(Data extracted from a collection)
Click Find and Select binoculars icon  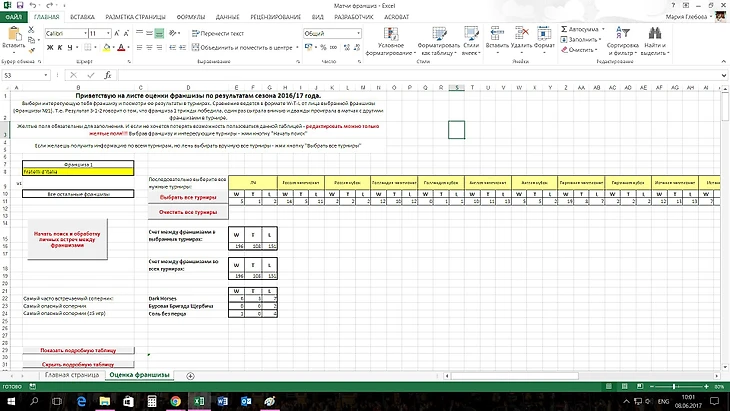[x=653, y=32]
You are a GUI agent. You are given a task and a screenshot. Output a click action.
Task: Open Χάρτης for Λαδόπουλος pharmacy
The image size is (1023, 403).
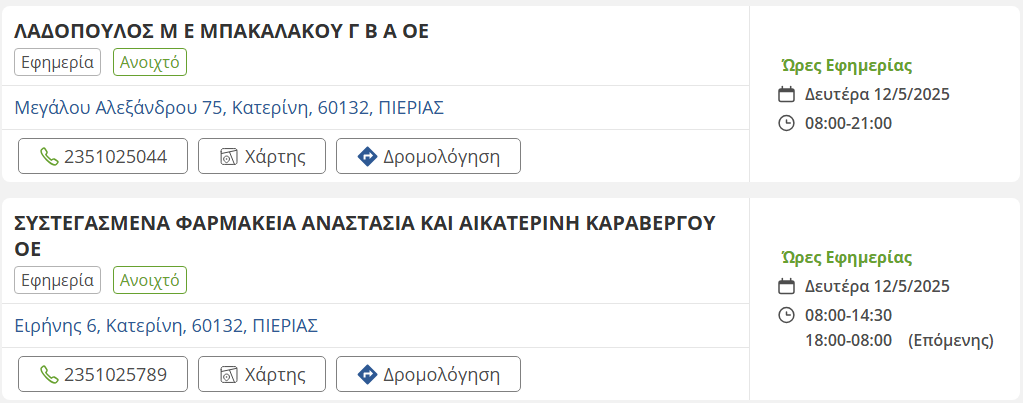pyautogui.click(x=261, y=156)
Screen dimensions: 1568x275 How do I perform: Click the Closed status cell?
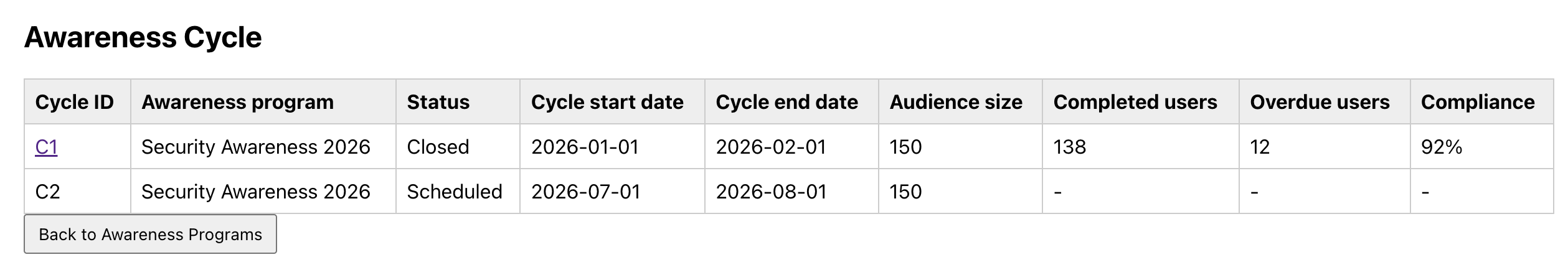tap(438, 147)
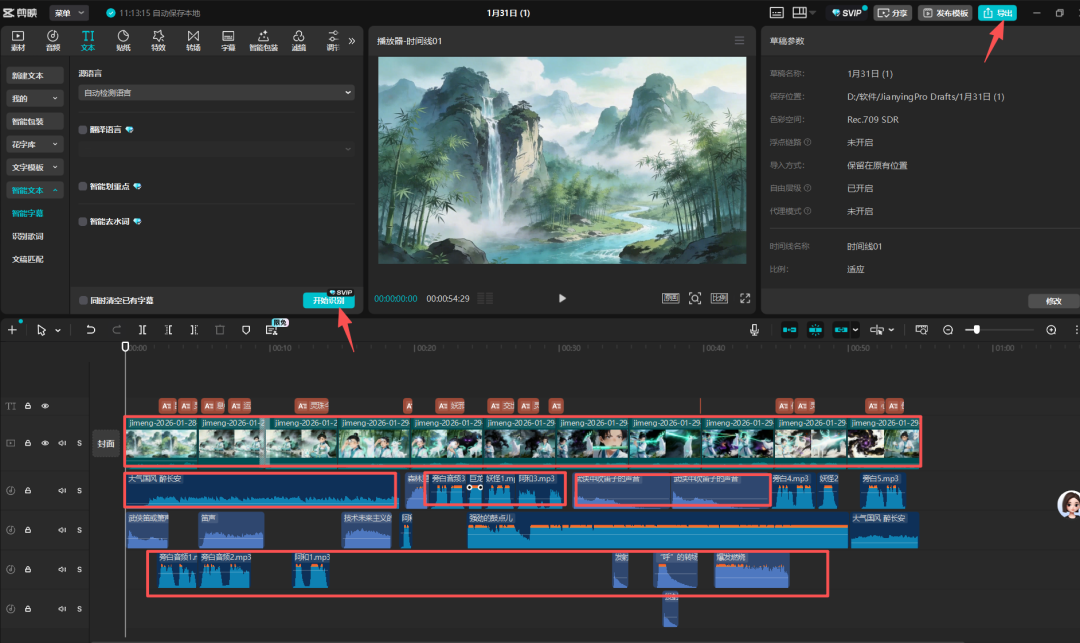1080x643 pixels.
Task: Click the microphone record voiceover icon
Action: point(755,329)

> [Exercise requirements]:
From the line that contains "Screen dimensions: 1568x275" to the last line of the data, print each line exactly, both ends included, and omit the pictures.

> [Exercise response]:
Screen dimensions: 1568x275 How do I perform: Click the Closed status cell?
tap(438, 147)
1080x643 pixels.
Task: Click the microphone record voiceover icon
Action: point(755,329)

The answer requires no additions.